■ **Set exercise**
Copy the data word for word, from its first line through the line that contains "Action: point(276,97)".
——
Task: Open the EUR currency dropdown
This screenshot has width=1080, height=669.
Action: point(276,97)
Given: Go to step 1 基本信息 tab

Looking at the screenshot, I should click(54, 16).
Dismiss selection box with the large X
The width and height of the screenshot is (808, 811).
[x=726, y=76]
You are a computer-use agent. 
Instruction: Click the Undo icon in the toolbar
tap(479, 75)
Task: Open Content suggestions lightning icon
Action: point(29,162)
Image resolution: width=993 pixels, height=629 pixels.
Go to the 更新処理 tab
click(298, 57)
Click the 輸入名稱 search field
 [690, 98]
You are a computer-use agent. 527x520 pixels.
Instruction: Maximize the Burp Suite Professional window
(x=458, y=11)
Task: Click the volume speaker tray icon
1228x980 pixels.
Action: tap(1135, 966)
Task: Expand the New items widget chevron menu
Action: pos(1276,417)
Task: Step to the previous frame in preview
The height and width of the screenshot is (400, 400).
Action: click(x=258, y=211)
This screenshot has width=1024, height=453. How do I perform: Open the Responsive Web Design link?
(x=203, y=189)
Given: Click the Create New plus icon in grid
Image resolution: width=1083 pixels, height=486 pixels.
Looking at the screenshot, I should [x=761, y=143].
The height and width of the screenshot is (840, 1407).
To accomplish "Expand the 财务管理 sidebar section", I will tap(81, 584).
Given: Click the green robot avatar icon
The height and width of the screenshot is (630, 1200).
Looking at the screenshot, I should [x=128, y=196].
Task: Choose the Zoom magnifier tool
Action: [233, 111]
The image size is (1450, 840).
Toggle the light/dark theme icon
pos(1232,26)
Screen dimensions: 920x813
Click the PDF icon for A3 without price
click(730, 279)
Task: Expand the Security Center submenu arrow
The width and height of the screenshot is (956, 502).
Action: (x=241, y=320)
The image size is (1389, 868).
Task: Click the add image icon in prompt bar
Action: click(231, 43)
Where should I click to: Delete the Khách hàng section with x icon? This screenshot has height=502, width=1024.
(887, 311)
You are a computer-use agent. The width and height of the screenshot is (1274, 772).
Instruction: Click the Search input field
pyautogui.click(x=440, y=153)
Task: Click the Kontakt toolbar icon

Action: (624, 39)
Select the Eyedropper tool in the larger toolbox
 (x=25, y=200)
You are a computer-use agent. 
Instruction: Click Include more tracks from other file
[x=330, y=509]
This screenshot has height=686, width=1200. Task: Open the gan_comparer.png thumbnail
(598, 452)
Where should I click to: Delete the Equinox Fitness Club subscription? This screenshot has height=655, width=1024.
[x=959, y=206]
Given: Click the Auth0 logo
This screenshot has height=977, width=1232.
——
■ **Final result**
Task: Open the EUR currency dropdown
This screenshot has width=1080, height=669.
Action: point(276,97)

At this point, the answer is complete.